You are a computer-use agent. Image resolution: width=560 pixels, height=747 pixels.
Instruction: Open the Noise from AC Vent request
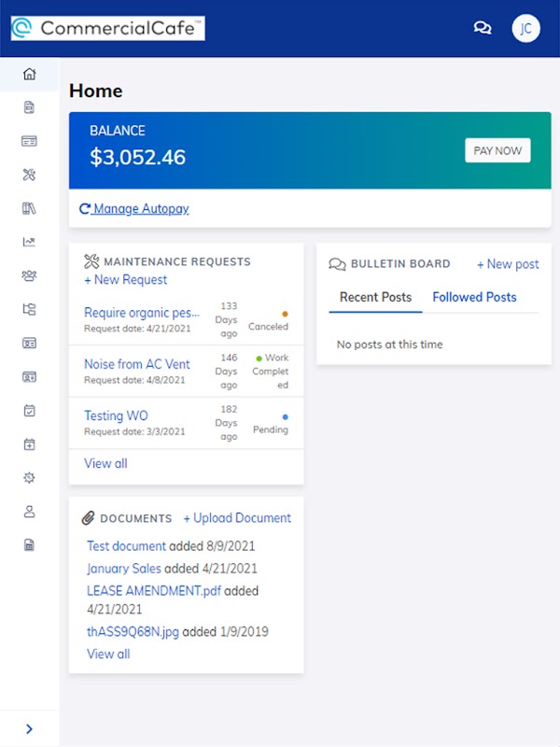(137, 363)
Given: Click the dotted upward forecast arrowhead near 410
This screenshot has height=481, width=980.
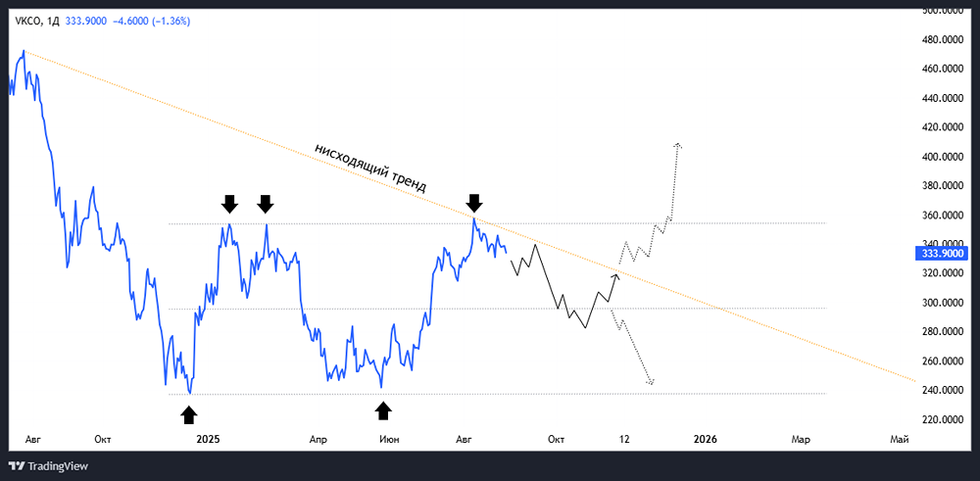Looking at the screenshot, I should tap(678, 146).
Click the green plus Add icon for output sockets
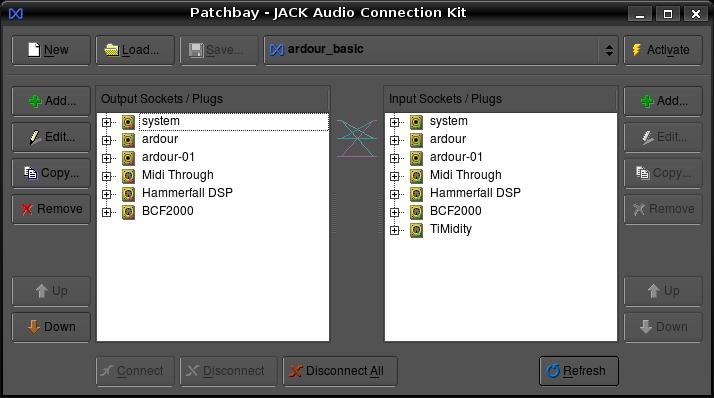Image resolution: width=714 pixels, height=398 pixels. (35, 101)
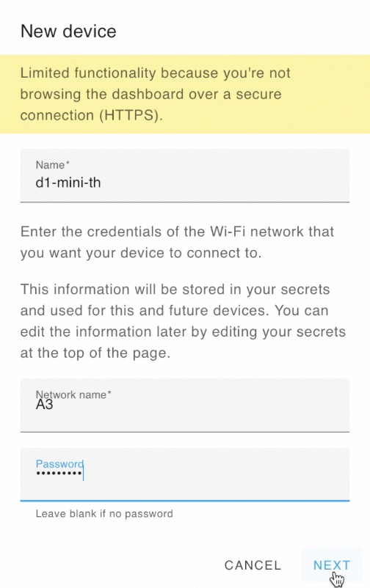This screenshot has height=588, width=370.
Task: Click the blue "Password" field label
Action: tap(59, 464)
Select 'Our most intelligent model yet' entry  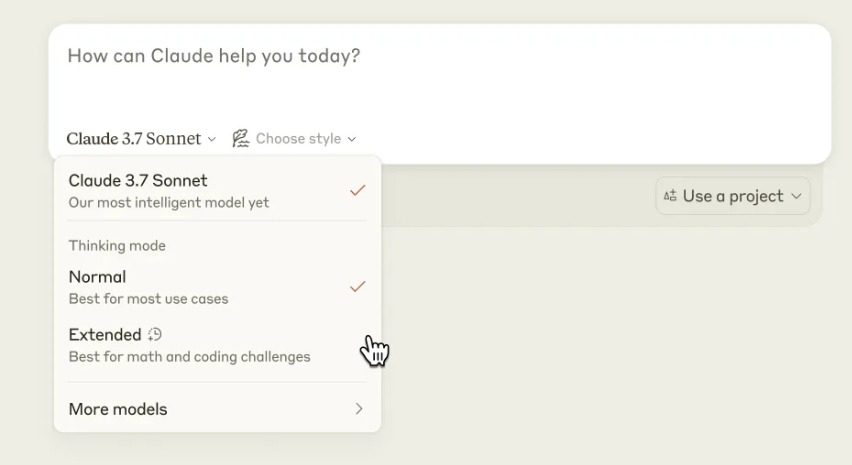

Required work » Output all of the records exactly as they appear above, but not the pictures.

Answer for the task »
You are a computer-use agent. Image resolution: width=560 pixels, height=747 pixels.
Instruction: Open the Noise from AC Vent request
(137, 363)
Given: Click the dotted upward forecast arrowhead near 410
This screenshot has height=481, width=980.
Looking at the screenshot, I should tap(678, 146).
Click the green plus Add icon for output sockets
Image resolution: width=714 pixels, height=398 pixels. (35, 101)
This screenshot has height=588, width=370.
Task: Click the blue "Password" field label
Action: tap(59, 464)
Select 'Our most intelligent model yet' entry  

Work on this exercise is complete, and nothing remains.